Berg begins and ends his film as earnestly as possible, with codas designed to look at the real life sacrifices and commitments of the troops who put their lives on the line every day. At least Berg comes direct with what his political beliefs are regarding warfare, and to his credit he never talks down to the troops or sees what they are doing as anything more than a job where people want to get paid and do something they see as rewarding. And that’s fine. It’s one of Berg’s stronger assets, but it’s also one that he never wants to explore.
For all the humanity of scenes where ground forces oh-so-briefly try to create characters themselves by saying what their wives are like back home or the team’s C.O. (played nicely by Eric Bana) gets chewed up by a higher up safe in an office, Berg still can’t shake the fact that he’s more comfortable with blanketing the audience in bombast instead of character and nuance. We’re told early on that this is a mission that has a lot of moving parts – possibly too many for only a four man crew on the ground – but everything looks and feels as cut and dry as an unexceptionally told, but well crafted action thriller. It’s dime store storytelling with a thin veneer of pedigree to it.

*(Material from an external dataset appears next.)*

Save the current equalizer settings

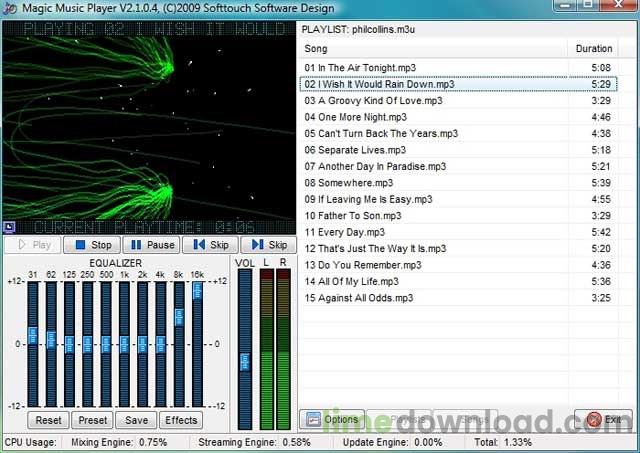135,420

Even Berg’s greatest ambitions undercut the fact that he just can’t get a handle on the material. The attention to detail with regard to military protocol is certainly there, but only once does it ever actually forward the story in a meaningful way, with other supposedly real events being handled more like gasping plot twists instead of incidents that ultimately lead to a tragedy. The positively stunning cinematography from Tobias Schliessler and the mournful musical score from Steve Jablonsky and post-rock outfit Explosions in the Sky (with whom Berg collaborated on Friday Night Lights) are the most effective things in the film outside of the performances, but they’re often used to the cheapest of ends. When men have to start dying in the film’s nearly 45 minute long firefight, they’re so lovingly shot and crafted that it’s exploitative; bullets ripping through flesh in slow motion while people make Christ-like poses exploitative. For a film so intent to show the harsh realities of war, Berg can’t find anything outside of the most unrealistic ways to portray it. It’s even hard to determine if he’s holding back in hopes of getting the film a larger audience or if he just doesn’t know how to do this tastefully.

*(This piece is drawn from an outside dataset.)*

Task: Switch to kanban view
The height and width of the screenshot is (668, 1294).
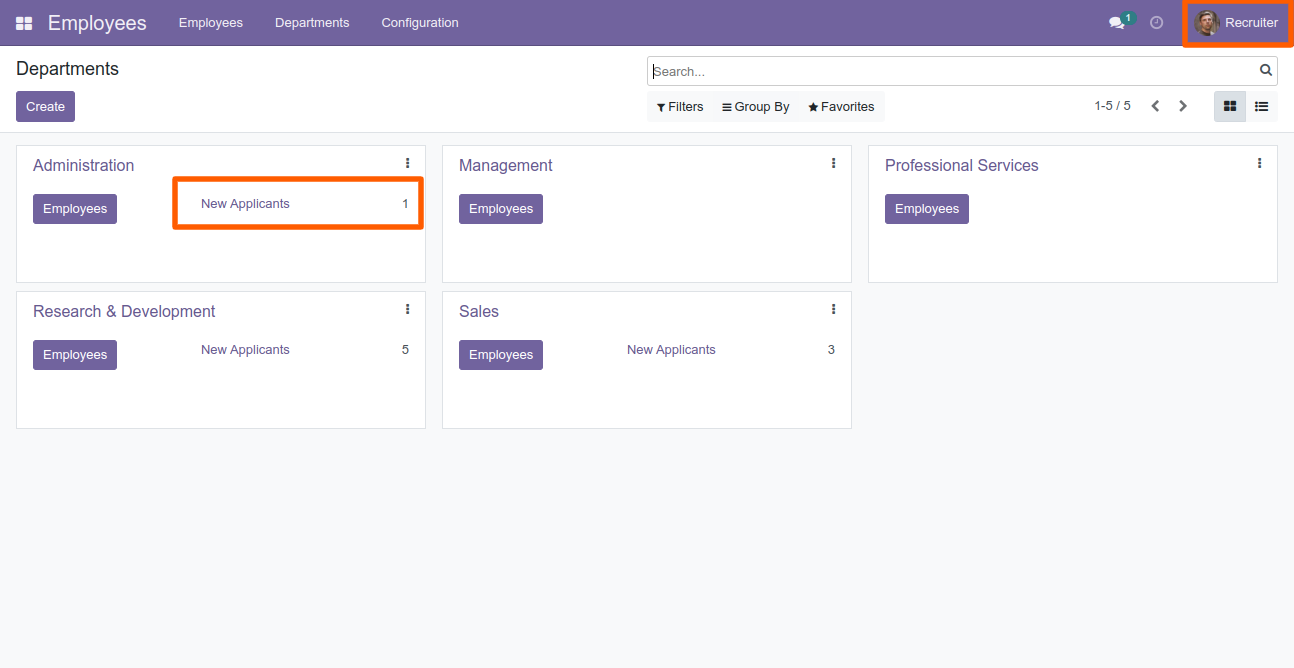Action: pyautogui.click(x=1230, y=106)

When the film is at its wonkiest, at least the cast remains consistently adept at portraying fear, exhaustion, and shock once things start to get hairy. It’s probably the best assembly of actors in this respect since Deliverance, but I wish it was in service of a much better film. Wahlberg might ostensibly be the lead, but he’s not given much to do outside the unit outside of being a level headed optimist until the film’s vastly more interesting and frustratingly underdeveloped final thirty minutes. Kitsch gets to be disarmingly thoughtful as the more analytical team leader, and Foster is particularly noteworthy as the one member of the group who would most willingly break the rules of engagement if it means safely getting off the mountainside.
There’s not one, but three good movies inside of Lone Survivor all waiting to get out, but none of them ever do. Everyone’s efforts are the best all around, and while the film looks great there’s no sense of what it’s trying to accomplish other than to gain respect for the troops. That’s not a bad thing, but when the film itself has three different and completely dissimilar ways of showing it, that’s just the sign of a messy film.